### ARBEITSANWEISUNGEN:
#1 Beantworten Sie anhand des Textauszugs über das Hörspiel folgende Fragen:
(a) In welchem Jahr und an welchem Theater wurde das Stück uraufgeführt?
(b) Wie viele italienische Zivilisten wurden laut Dolores in den Ardeatinischen Höhlen erschossen?
(c) Was trugen die Nazis auf der Bühne über dem Kopf?
#2 Prüfen Sie, ob die folgenden Aussagen mit dem Textauszug über das Hörspiel übereinstimmen:
(a) Tucké Royale bezeichnet das Stück als Rachemusical.
(b) Das Hörspiel stammt vom WDR.
(c) Dolores trug auf der Bühne eine schwarze Maske.

### VORLIEGENDER TEXTAUSZUG:

----------------------------------------

Lange Haare, Tangoschritt - epd medien

12.06.2024 09:09

Das RBB-Hörspiel "Mit Dolores habt ihr nicht gerechnet" von Tucké Royale macht ähnlich wie Quentin Tarantino in "Inglorious Basterds" mit Nazis kurzen Prozess und erzählt die Geschichte eines Tänzers, der als Frau verkleidet auch im Widerstand aktiv war.

epd Ihre Beine sind lang, aber sehr kurz ist der Prozess, den die Tänzerin Dolores mit ihren deutschen Opfern in Argentinien macht: "Auf dem Kontinent, von dem ich komme", schnurrt sie halb zu sich selbst, halb im Smalltalkmodus, sei ihr Tanzpartner Erich Priebke SS-Hauptsturmführer gewesen: "Die Erschießung von 335 italienischen Zivilisten in den Ardeatinischen Höhlen, wir erinnern uns? Erichs informierte Zunge schmeckt das Arsenikum im Cocktail. Zu spät." Wir hören kurz seinen Todeskampf. Thea Ehre spricht so bruchlos und nonchalant, fast gelangweilt, als erzählte sie eine Anekdote vom letzten Kaffeehausbesuch und nicht davon, wie sie einen Nazi killt.

"Mit Dolores habt ihr nicht gerechnet" heißt das 2017 im Berliner Maxim-Gorki-Theater uraufgeführte Theaterstück, das der Autor, Regisseur, Schauspieler und Musiker Tucké Royale "ein jüdisch-queeres Rachemusical" nennt. Auf der Bühne ließ der unter anderem im Puppenspiel ausgebildete Royale die Figuren in entindividualisierenden Masken und Kostümen auftreten: Nazis trugen schwarze Eimer über dem Kopf, Dolores eine filigrane, riesige Maske wie aus weißem Papier.

----------------------------------------

### AUSGEWÄHLTES MATERIAL:
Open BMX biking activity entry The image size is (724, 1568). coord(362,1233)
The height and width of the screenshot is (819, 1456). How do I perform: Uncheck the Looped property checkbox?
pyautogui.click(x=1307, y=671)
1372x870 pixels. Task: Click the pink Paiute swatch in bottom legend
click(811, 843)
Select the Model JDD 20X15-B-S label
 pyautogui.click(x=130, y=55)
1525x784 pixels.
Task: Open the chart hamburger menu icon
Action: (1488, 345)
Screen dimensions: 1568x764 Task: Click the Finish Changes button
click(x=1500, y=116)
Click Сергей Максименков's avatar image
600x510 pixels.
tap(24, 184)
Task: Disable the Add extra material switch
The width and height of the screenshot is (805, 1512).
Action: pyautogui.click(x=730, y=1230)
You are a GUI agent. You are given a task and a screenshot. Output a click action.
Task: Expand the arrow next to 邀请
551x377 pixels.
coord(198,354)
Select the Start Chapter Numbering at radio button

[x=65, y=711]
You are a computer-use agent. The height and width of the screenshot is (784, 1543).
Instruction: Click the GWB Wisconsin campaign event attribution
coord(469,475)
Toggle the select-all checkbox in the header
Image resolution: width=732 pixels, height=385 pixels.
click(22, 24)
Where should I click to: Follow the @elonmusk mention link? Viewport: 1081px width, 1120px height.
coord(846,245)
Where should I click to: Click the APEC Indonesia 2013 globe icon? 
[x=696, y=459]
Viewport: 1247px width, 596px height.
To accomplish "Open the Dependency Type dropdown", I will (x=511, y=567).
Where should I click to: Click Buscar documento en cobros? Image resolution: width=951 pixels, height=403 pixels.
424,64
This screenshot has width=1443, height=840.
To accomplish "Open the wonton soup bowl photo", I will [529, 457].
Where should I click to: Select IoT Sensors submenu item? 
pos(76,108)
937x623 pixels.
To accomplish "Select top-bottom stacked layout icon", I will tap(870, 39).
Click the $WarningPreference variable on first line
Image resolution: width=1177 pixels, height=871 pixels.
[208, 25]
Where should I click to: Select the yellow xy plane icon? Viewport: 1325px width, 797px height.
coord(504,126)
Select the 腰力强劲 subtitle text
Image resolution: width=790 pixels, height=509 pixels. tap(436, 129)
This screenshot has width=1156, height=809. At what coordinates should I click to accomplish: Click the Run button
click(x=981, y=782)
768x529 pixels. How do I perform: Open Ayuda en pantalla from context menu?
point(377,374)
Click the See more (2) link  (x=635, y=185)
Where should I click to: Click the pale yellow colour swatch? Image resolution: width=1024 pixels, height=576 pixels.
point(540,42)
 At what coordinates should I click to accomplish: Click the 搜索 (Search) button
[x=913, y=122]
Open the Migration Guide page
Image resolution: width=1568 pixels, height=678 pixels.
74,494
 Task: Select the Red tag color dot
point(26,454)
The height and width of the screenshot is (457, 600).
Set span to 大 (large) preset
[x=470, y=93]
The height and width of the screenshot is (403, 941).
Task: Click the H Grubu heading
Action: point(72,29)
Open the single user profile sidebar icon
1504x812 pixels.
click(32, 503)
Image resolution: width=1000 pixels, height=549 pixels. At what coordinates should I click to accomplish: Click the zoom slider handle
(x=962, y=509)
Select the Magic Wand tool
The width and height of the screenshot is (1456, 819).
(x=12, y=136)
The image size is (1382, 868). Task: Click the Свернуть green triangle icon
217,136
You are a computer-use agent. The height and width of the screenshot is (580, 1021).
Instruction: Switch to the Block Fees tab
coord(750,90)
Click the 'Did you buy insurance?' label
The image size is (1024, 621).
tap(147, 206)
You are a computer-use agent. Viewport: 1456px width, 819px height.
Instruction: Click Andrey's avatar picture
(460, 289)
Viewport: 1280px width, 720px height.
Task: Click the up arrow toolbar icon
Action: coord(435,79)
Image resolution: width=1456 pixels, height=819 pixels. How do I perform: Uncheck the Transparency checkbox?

----------------------------------------

### LÖSUNGEN JE AUFGABE:
#1
(a) 2017 im Berliner Maxim-Gorki-Theater
(b) 335
(c) Schwarze Eimer

#2
(a) Ja: „ein jüdisch-queeres Rachemusical“
(b) Nein: „Das RBB-Hörspiel“
(c) Nein: „Dolores eine filigrane, riesige Maske wie aus weißem Papier“